You would, but that doesn't help you until someone figures out that it is malicious. This lets you track who has actually verified that the package is not malicious.
Well, because that itself would become another attack vector. You need some sort of post-review after something is flagged malicious to prevent arbitrary take downs.
I don't think you want/need web-of-trust to evaluate licensing. You probably just want to see "what is the full set of (transitive) licenses I'm agreeing to when taking on this new dependency?" Right? If so, there's cargo-license [1] for that.
This seems like something you need a lawyer for. Perhaps a web of lawyers. The hardest part with (L)GPL compliance has a lot to do with the significance of the linked GPL’d code and how enforceable these licenses are. Not easy questions to answer for nonexpeerts and even experts will disagree.
Could you elaborate on what you mean by this? Were you wanting people to be able to publish proofs that they've reviewed the legal standing of the code as well as the code itself for problems?
I don't see how a cryptographic WoT system is necessary for that kind of concern. That sounds like more tooling needed around the language's basic packaging system.
That's stipulated by the crate metadata and the only authority of that claim is the author's, right? Why would you want/need bolstering of that claim by a web-of-trust? What would it mean if the WoT identified a different copyright owner than the author or a different license from the one the author offers?
Cargo makes it very easy to add dependencies. Rust has the same culture of small, single-purpose libraries as npm (there is https://crates.io/crates/left_pad if you're wondering).
This of course raises the question: what if someone puts some malware in a crate? Cargo itself has an OK security (and working on more end-to-end integrity checks), so it's unlikely that someone will inject malware into existing crates, but that still leaves question of trusting the original crate authors.

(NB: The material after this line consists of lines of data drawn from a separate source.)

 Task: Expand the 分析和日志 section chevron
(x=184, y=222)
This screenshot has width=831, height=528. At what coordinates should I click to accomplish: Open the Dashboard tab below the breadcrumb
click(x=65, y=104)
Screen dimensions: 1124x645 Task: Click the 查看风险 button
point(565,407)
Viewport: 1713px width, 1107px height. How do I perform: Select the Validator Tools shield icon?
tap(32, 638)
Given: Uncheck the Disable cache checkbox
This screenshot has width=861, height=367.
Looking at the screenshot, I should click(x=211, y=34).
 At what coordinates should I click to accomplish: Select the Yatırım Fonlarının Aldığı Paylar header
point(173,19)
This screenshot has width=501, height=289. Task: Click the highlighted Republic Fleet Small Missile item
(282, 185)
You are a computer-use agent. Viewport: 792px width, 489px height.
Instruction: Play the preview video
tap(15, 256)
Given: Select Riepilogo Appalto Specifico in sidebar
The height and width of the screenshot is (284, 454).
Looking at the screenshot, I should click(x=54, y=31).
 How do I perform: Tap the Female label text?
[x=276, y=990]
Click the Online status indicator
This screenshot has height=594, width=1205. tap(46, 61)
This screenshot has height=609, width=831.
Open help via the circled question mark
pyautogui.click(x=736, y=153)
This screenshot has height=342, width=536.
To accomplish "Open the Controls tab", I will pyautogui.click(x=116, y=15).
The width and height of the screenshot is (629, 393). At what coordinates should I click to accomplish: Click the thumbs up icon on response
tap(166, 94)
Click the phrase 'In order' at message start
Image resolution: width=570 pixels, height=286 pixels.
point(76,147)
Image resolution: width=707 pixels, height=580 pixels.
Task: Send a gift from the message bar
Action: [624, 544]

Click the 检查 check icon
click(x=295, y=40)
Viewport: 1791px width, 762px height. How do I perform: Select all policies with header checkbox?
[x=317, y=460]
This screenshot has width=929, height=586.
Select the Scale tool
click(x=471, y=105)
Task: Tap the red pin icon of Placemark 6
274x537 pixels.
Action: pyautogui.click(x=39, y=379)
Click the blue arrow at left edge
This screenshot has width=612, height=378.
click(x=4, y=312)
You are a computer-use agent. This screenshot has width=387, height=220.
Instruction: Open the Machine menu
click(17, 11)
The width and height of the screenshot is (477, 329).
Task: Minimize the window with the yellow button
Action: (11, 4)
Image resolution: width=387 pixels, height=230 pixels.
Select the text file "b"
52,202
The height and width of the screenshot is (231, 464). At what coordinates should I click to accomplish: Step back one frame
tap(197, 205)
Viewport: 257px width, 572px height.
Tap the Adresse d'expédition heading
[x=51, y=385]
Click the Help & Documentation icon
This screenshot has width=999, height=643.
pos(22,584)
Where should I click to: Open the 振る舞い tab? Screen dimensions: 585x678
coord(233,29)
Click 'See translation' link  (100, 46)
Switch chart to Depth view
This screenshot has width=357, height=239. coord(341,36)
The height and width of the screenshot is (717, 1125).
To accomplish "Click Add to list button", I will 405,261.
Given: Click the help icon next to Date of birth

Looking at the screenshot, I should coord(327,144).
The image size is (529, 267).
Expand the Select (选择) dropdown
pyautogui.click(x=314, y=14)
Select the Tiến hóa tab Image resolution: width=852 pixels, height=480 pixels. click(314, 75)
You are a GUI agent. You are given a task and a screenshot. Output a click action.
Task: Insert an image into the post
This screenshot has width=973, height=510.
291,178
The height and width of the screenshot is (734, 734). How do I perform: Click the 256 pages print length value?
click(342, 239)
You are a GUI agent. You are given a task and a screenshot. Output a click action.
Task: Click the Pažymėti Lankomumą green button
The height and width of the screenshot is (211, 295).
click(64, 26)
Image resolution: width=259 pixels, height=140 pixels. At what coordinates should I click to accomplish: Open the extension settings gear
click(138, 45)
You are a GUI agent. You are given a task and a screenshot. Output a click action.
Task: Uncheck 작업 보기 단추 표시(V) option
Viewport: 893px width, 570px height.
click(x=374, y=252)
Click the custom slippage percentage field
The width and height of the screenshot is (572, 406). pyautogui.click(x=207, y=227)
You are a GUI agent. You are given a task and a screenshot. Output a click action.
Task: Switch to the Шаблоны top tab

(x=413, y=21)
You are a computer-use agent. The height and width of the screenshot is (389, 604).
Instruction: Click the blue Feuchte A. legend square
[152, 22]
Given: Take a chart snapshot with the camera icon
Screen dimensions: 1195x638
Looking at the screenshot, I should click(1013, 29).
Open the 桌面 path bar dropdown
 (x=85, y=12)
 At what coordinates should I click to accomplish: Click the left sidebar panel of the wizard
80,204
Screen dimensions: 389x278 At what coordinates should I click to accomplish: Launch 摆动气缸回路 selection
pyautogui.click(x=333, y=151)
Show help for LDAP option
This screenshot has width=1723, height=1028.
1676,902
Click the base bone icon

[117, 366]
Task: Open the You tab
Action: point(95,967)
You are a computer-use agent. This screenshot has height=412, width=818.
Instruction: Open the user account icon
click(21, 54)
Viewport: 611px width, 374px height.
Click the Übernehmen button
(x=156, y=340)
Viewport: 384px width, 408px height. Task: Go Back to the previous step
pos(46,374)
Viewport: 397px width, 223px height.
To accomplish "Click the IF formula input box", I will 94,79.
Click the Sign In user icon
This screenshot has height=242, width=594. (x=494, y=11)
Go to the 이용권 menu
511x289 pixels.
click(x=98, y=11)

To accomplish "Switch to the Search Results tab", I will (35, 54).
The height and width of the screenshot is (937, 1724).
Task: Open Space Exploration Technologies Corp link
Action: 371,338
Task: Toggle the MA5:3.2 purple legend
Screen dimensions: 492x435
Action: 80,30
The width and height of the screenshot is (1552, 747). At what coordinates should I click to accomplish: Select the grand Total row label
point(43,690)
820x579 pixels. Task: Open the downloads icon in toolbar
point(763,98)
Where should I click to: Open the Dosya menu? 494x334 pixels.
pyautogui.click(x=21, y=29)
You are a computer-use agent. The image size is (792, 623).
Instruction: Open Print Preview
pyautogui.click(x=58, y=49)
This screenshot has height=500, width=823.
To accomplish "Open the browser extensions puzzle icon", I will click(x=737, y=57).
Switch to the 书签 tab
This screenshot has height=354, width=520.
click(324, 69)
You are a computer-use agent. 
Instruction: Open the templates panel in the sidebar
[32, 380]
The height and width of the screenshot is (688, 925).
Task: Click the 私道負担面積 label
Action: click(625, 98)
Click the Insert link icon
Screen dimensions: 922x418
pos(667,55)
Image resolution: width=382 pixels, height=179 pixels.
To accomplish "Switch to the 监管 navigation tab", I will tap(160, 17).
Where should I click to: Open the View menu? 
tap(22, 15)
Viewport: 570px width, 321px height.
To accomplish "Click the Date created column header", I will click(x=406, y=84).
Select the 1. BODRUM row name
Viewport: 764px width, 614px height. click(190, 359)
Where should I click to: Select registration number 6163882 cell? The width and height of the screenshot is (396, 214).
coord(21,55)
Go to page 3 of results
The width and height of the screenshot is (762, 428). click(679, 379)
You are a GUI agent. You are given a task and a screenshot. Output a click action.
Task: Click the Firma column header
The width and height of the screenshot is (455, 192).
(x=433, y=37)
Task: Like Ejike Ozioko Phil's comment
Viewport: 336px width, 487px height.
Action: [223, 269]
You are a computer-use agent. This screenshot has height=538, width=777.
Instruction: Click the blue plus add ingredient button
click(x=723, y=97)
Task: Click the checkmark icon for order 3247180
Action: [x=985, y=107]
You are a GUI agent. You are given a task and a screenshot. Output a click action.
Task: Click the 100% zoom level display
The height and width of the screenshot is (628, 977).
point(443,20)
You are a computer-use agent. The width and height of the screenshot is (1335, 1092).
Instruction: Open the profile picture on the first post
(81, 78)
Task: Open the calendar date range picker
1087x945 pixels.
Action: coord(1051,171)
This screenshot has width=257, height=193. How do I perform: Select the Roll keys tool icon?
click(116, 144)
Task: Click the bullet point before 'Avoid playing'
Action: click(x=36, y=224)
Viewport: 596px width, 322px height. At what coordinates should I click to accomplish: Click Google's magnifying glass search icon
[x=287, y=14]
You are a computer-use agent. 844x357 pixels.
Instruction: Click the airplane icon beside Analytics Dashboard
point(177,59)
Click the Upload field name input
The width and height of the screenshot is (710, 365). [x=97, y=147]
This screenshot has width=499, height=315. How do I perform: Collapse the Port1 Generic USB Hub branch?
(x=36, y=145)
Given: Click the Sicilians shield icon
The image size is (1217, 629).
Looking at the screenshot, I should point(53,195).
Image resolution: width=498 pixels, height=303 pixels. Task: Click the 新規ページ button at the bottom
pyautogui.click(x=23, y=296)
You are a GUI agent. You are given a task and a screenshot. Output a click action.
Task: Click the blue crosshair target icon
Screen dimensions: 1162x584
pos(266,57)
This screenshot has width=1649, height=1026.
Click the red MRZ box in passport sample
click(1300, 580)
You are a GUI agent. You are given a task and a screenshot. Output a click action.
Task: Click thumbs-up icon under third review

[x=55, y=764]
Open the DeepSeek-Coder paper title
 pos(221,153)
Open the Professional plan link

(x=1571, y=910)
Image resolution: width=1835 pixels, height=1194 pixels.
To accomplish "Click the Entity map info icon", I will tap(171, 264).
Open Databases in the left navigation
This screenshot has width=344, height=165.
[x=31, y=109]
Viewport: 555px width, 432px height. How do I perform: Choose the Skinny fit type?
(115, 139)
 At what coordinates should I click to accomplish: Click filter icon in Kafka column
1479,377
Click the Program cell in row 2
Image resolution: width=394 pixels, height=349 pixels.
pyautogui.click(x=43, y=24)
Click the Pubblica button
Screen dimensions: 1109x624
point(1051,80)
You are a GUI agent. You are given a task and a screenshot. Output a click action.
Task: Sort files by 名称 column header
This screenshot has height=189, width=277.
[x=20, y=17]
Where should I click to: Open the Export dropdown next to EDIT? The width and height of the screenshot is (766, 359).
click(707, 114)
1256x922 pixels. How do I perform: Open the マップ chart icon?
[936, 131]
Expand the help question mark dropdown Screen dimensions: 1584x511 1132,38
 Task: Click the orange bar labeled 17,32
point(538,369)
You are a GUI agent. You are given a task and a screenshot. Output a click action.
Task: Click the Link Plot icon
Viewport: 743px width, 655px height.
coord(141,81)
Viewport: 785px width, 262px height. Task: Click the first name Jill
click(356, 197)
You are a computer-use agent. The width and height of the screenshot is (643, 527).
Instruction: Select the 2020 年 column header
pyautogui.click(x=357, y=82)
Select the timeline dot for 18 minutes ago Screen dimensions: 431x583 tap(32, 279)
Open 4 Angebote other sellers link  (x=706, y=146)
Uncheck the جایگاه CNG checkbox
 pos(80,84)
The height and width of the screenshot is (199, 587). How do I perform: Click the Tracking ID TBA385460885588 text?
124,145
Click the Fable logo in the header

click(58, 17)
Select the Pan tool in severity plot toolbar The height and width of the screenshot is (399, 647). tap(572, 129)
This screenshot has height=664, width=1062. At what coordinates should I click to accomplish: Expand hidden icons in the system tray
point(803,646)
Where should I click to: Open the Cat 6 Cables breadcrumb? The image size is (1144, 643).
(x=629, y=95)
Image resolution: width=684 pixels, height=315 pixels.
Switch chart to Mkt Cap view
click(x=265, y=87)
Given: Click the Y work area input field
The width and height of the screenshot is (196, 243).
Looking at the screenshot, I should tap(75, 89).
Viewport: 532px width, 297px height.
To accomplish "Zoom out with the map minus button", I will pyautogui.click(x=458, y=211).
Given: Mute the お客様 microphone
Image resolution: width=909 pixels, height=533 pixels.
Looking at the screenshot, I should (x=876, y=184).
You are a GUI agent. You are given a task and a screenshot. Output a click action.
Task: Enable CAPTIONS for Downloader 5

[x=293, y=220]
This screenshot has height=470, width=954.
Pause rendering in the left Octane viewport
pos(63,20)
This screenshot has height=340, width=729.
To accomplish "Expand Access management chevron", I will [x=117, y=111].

Rust is not a sandbox language. Even the "safe" subset of the language is still just about preventing bugs, but nowhere near a watertight sandbox required to protect programmers and users from straight-up malware running in their own program. It's not clear if that is even possible in an efficient, low-level systems programming language.
So the most reasonable way forward is to ensure that all code you use is either from people you trust, or has been verified by you or someone you trust.
Turning code reviews into a shareable artifact is a pretty cool addition here, as it reduces duplication of work across the community (you don't have to review everything personally), and helps you pick and choose who you trust.